Devant le magasin, elle s'arrête une fois encore. Dans la vitrine, il y a des hauts chapeaux, des boîtes de magie, des foulards multicolores, des accessoires pour faire des tours spectaculaires... Donc, c'est sûr, elle trouvera ici ce qu'elle cherche!

Avec courage, la frêle fillette pousse des deux mains la lourde porte vitrée sur laquelle il y a des inscriptions qu'elle parvient à peine à lire. Elle est toute petite et ne sait pas encore grand chose des écrits des grands.

En entrant, elle fait tinter le carillon qui pend juste au-dessus de la porte. Il n'y a personne dans le magasin. Elle plonge sa menotte dans sa poche pour vérifier de nouveau que ses économies sont bien là. De tout coeur, elle espère qu'elle aura assez d'argent.

Quelques instants plus tard arrive... un magicien ! Enfin, le marchand, déguisé en enchanteur, avec toute la panoplie nécessaire pour se donner des airs de Gandalf, de Merlin et de Panoramix réunis...

Impressionnée par le personnage, la fillette réussit cependant à demander:

"Bonjour Monsieur le Magicien! Je voudrais une baguette de fée, s'il vous plaît!

- Bonjour Mademoiselle! Excellente idée ! Je vais vous montrer ce que j'ai en magasin."

Quelques minutes plus tard, l'Enchanteur revient avec tout un bouquet de jolies baguettes de fée, petites merveilles du "kitch style" : du rose, du bleu pâle, du mauve, des petits coeurs scintillants, des rubans, des perles, des paillettes, des papillons phosphorescents, des strass, de la poudre dorée ou argentée, des dentelles, du velours, du satin, des étoiles qui clignotent...

"Laquelle préfères-tu? demande Gandalf en présentant sa collection à la fillette, comme on présenterait des friandises.

- Aucune. Je ne vous ai pas demandé une fausse baguette pour les petites filles qui jouent à la fée. Moi, je veux une "vraie" baguette de fée.

- Aaaah! Une baguette magique, tu veux dire. Une "vraie" baguette magique!
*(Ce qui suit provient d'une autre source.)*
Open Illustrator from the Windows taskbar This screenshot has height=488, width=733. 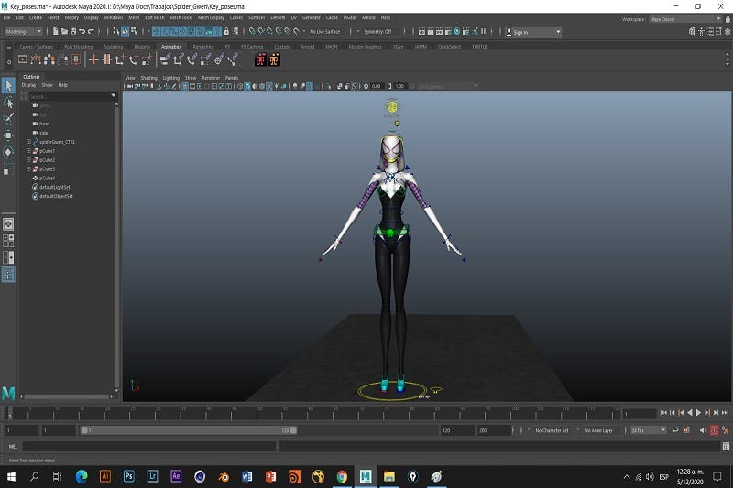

Je n'avais pas compris... Tu as raison, ce n'est pas du tout pareil... Ne bouge pas, je reviens!"

A son retour, il porte une haute pile de jolis coffrets de bois sculpté, de cuir repoussé, de papier gaufré ou embossé, de verre poli...

"Je pense que tu trouveras ce que tu veux là-dedans! Tu vas pouvoir choisir!"

Et sur le comptoir, avec des gestes lents, il ouvre tous les coffrets, dégage précieusement chaque baguette de son écrin de velours, de soie, d'indienne ou de satin et les dépose délicatement une à une, en travers, sur les bords des boîtes.

Au fil de l'inventaire, les yeux de la fillette se remplissent d'étoiles, de paillettes, de papillons, de poudre dorée et argentée... mais aucune de celles qu'elle voit ne lui convient vraiment. Elle est désenchantée, désespérée et désappointée car il ne reste plus qu'une seule boîte à ouvrir.

"Et celle-là? demande l'Enchanteur Malin en ouvrant le dernier coffret.675710 - Copie

Et la magie de la baguette opère alors...

En un instant, la fillette est conquise.

"Oui, Monsieur, c'est celle-là que je veux!

- Tu veux l'essayer?

- Oh! Non, pas du tout! Je ne suis pas une fée, moi! Elle est pour ma maîtresse. Elle nous a dit un jour qu'elle était une fée (je crois qu'elle s'appelle la Fée Esperluette!) et qu'on lui avait volé sa baguette. Alors comme cadeau de fin d'année, je vais lui offrir celle-ci... Elle coûte combien? J'espère que j'aurai assez de sous car elle est très belle et elle doit coûter cher!

- Les fées et les magiciens doivent payer leur baguette mais quand c'est pour en faire cadeau, elles sont gratuites. Je vais te faire un joli paquet."

Le fillette remercie poliment l'Enchanteur, prend délicatement le sachet dans lequel est enfermé le cadeau puis sort du magasin de magie toute impatiente d'être au dernier jour de classe pour offrir à sa fée préférée la plus belle des baguettes magiques.

esperluetteCliquez sur l'illustration et vous verrez l'artiste au travail...

Cette histoire est inspirée d'un fait réel: une de mes très anciennes petites élèves était persuadée que j'étais une fée. Une des plantes de la classe était quasi morte un soir. Le lendemain, elle était splendide: je l'avais juste arrosée mais j'ai eu la  malice de dire que j'étais une fée et que je parlais aux plantes pour les soigner. La petite en a été convaincue longtemps d'autant plus que quelques anecdotes propres au monde de l'école sont survenues et ont renforcé son idée ...  malgré mes démentis!